Lucifer Yellow Permeability Research Articles

In vitro nasal transport across rabbit mucosa: Effect of oxygen bubbling, pH and hypertonic pressure on permeability of lucifer yellow, diazepam and 17 β-estradiol

The effect of pH, oxygen bubbling and hypertonic osmolarity in excised rabbit nasal mucosa on permeation of drugs was examined. For preincubation we used:(i) pH 5.2 saline, pH 7.4 saline and Krebs-Ringer solution (KR); (ii) the absence and presence of oxygen bubbling; and (iii) hypertonic KR. The control was put in KR with oxygen bubbling without preincubation. The permeation of lucifer yellow (LY; MW 521) as a hydrophilic drug and of diazepam (DP; MW 285) as a lipophilic drug and the amount of protein released from tissue were measured after preincubation. Also the enzyme activity in the nasal mucosa was examined by measuring the permeation of 17 β-estradiol (E2; MW 272) and estrone (El; MW 270) that was produced from E2 by 17 β-hydroxy-steroid dehydrogenase (17 β-HSD). The low pH increased the permeation of drugs, especially LY. The activity of 17 β-HSD appears to decrease by a low pH more than by bubbling. The protein from the mucosa after preincubation was released in the donor and receiver cells without bubbling irrespective of pH. High osmotic pressure in donor KR solution with bubbling also released more protein in the donor cell compared with a change in pH to 5.2 and 7.4 without bubbling. The results of the released protein amount are in agreement with those of the permeability study, suggesting a morphological change.

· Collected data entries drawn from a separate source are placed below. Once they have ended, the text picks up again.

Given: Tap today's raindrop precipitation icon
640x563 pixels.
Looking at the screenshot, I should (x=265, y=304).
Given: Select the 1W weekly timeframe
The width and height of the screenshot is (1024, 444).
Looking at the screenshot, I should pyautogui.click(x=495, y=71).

The low pH increased the permeation of drug, and decreased the enzyme activity in the nasal mucosa without increasing the release of protein from the nasal mucosa compared with the release at pH 7.4. This finding can be applied to nasal absorption of drugs.

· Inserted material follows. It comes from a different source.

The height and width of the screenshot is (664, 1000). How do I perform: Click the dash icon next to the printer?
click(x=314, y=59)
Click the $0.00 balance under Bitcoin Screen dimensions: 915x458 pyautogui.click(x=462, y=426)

Simultaneous in vitro measurement of intestinal tissue permeability and transepithelial electrical resistance (TEER) using Sweetana-Grass diffusion cells.

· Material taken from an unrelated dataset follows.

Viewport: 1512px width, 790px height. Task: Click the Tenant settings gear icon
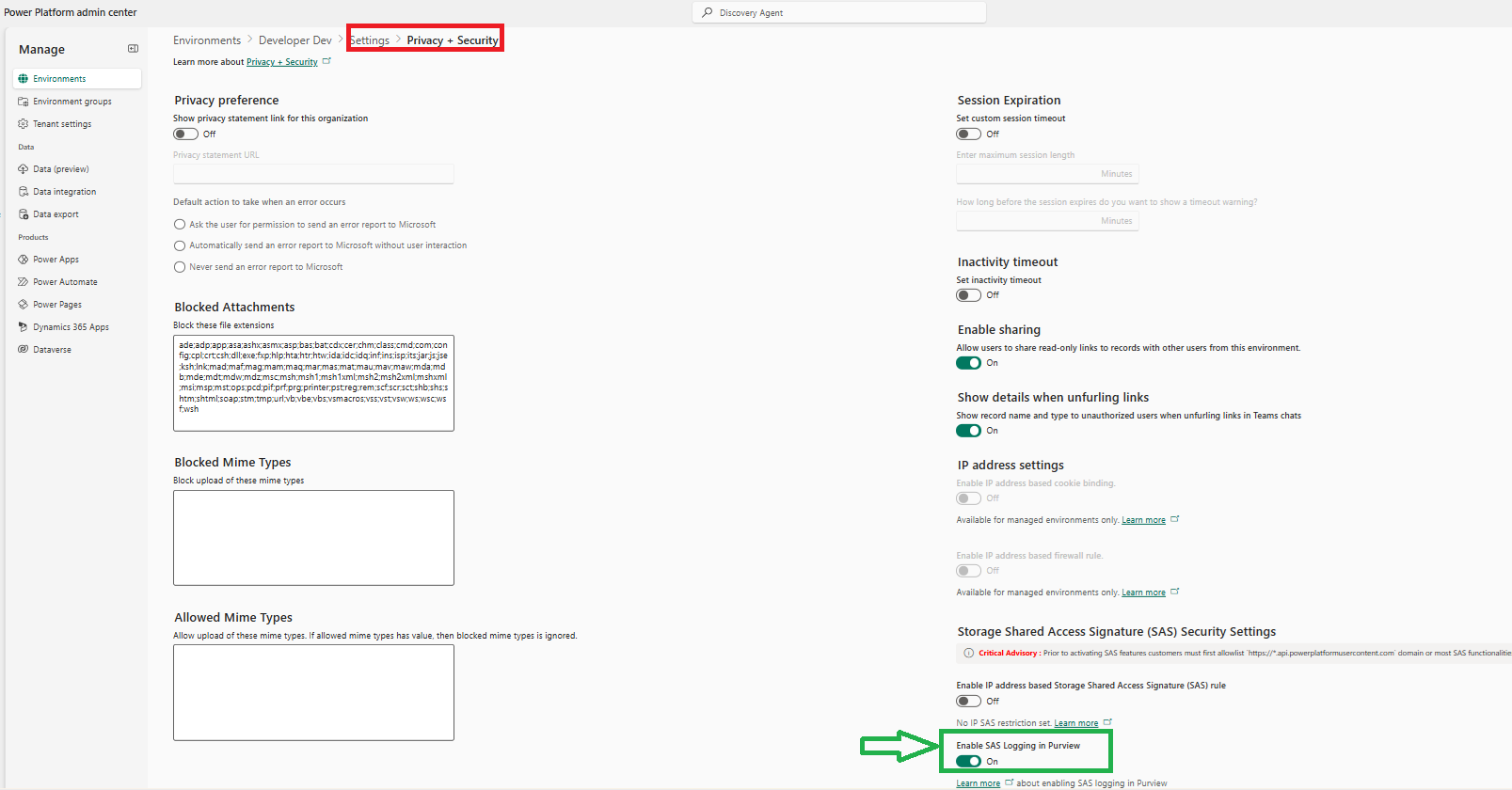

A simple modification of the commercially available Sweetana-Grass (S-G) side-by-side diffusion cells, allowing the simultaneous measurement of tissue permeability and transepithelial electrical resistance (TEER), has been described and validated for rat excised, muscle-free intestinal tissue. The TEER-lowering effects of a series of acylcarnitines were shown to be correlated with previously reported in vitro (i.e., membrane perturbation) and in vivo (i.e., absorption enhancement) activity. The TEER-lowering effect of palmitoyl carnitine chloride (PCC) was also shown to be reversible. The effects of PCC on TEER and the permeability of poorly absorbed compounds (cefoxitin and lucifer yellow) were simultaneously determined. Compared to controls (mannitol-treated), PCC immediately produced a rapid drop in colon TEER. By 5 min post-PCC addition, colon TEER was 50% of control; by 10 min post-PCC addition, colon TEER was 17% of control. After a lag of about 5-10 min post-PCC addition, the cefoxitin or lucifer yellow permeability coefficient increased more than 20-fold. The modified S-G cells provide a simple and reproducible method whereby flux and TEER can be simultaneously determined, providing a valuable link between the effect of absorption enhancers on TEER measurements and the increased permeability of poorly absorbed compounds.